We took the ferry 90 minutes north out of Kirkwall to OS map 5 Orkney Northern Isles and the island of Westray, home to 600 people and many sheep and cows. On the way we met Colin, one if its residents, a quietly spoken retired businessman from Aberdeenshire who built his own home next to the sea 10 years ago after spending a rainy holiday in Westray. Among the many things he told us, we learned that when you get your wheelie bin in Westray, it comes with a chain and a wooden stake! He said that people are moving there in greater numbers from far away since the pandemic, and that they often have to learn about the local ways. “If a Westray man tells you to do something, you do it”, he said, before telling us of the couple from Stoke-on-Trent who failed to take local advice to anchor their new shed to the ground with stakes, and found it dumped by the wind on the roof of their house!
The wind was certainly blowing when we arrived in Westray. Our first stop was at the low cliffs of Castle o’Burrian, another successful puffin viewing spot, where they can be seen at very close quarters. I never imagined we would have such good luck seeing these charming little clowns of the bird world. There were plenty of other sea birds there, too, and had the weather been gentler we would have stayed longer. Instead we pushed on the 7 miles or so to the island’s only real village, Pierowall, where we checked in to the cosy Pierowall Hotel just as the rain set in. It was actually very enjoyable to nap in our room for a couple of hours until it stopped. Then, we just had time before dinner to walk up the road to visit the impressive ruin of 16th century Nortland Castle, which would be a major tourist attraction if it were not in such a remote location. We only had the resident pigeons for company as we climbed its stone staircases and looked out over the island and across the sweeping bay.

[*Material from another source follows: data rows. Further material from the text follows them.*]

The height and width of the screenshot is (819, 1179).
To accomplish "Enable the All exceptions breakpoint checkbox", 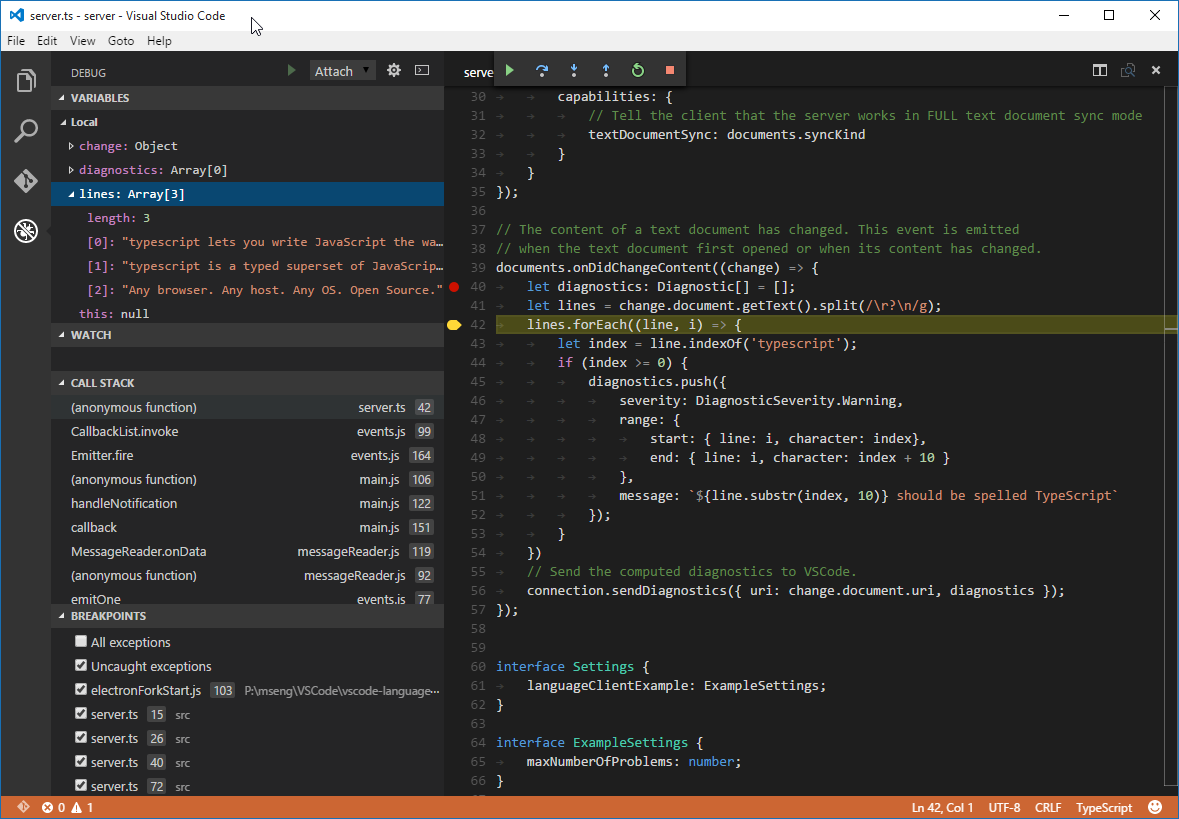I will (x=81, y=642).
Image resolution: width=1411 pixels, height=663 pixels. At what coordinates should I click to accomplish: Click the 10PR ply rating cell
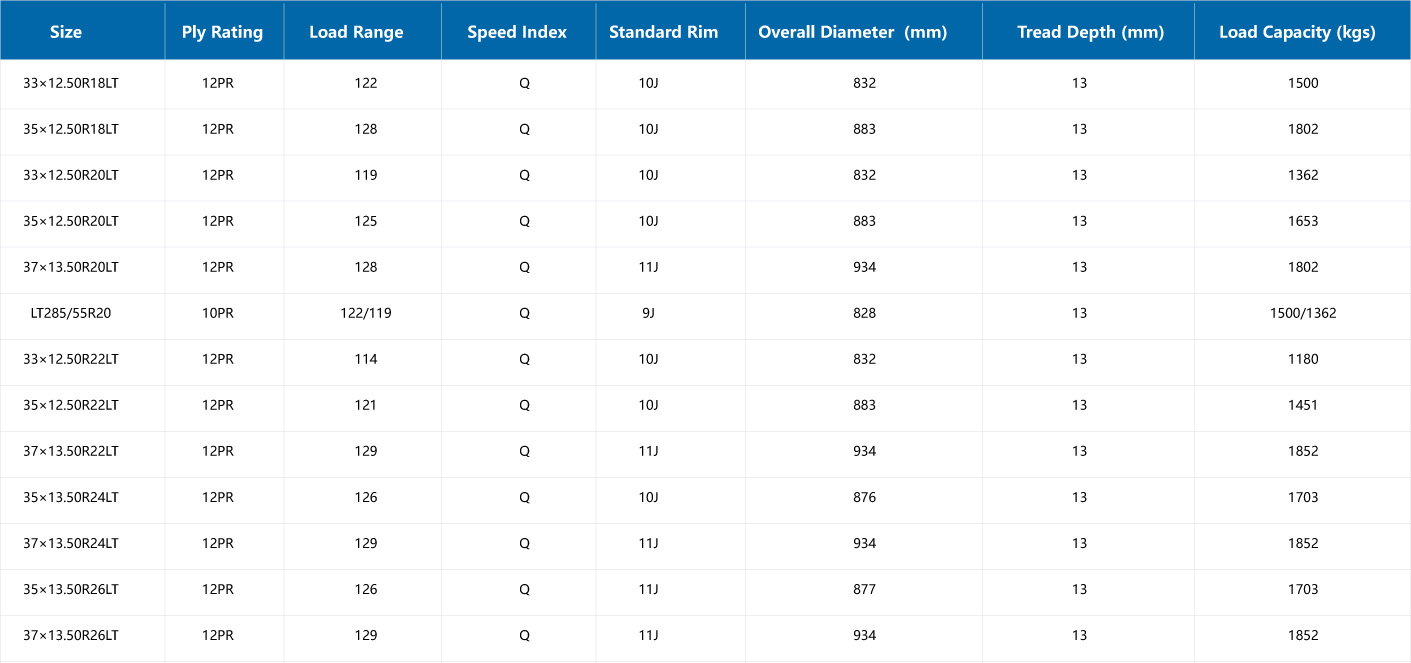218,313
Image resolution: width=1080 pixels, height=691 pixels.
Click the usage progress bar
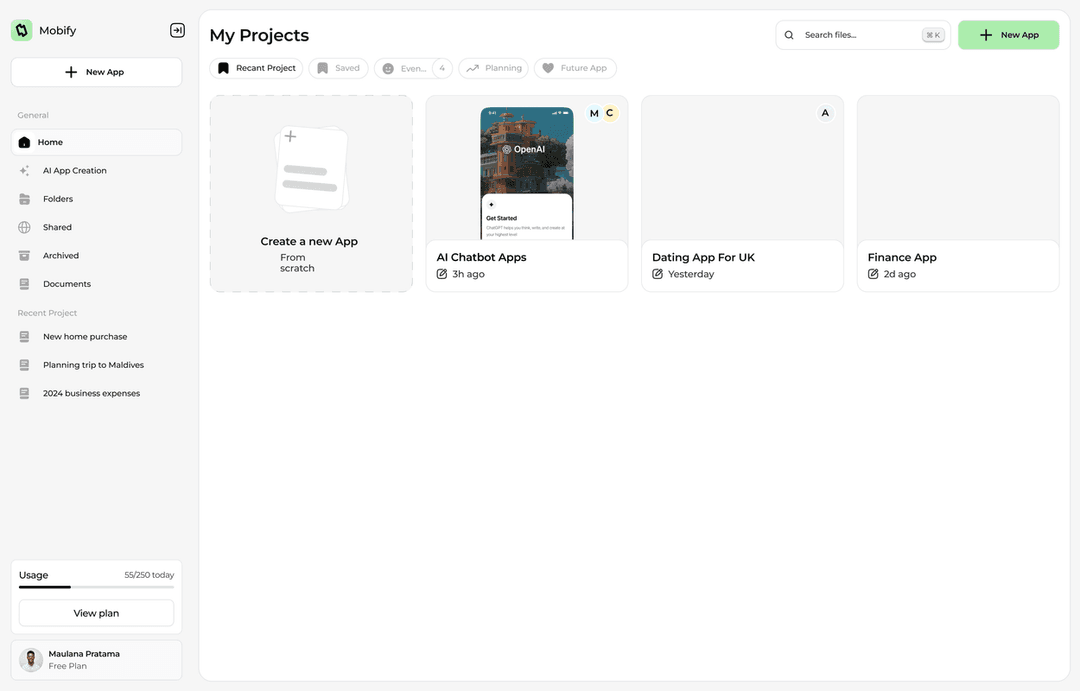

After dinner the weather was good. We decided to go out again on our bikes and see Noup Head, the farthest north-westerly tip of Westray, where the otherwise low lying landscape rises to sheer cliffs 76m high above a churning sea. It was only 4 miles away; but 2 of those miles were on an unsurfaced track that led up to the lighthouse on the cliff top. The whole thing took longer and was harder than we had bargained for, but it was worth it. The winds at Noup Head were strong enough to scare me away from the cliffs and made our intended walk a non-starter. But the views were amazing, the sky was full of sea birds, and the light took on a surreal quality as we gingerly made our way back through the windswept evening, feeling more than ever that we had come to somewhere far away and close to the edge of the world.
It was still light but almost 10pm when we arrived back to the sanctuary of the tiny hotel. I ordered an Orcadian Scapa single malt scotch with a sense that on this occasion at least, it was fully deserved!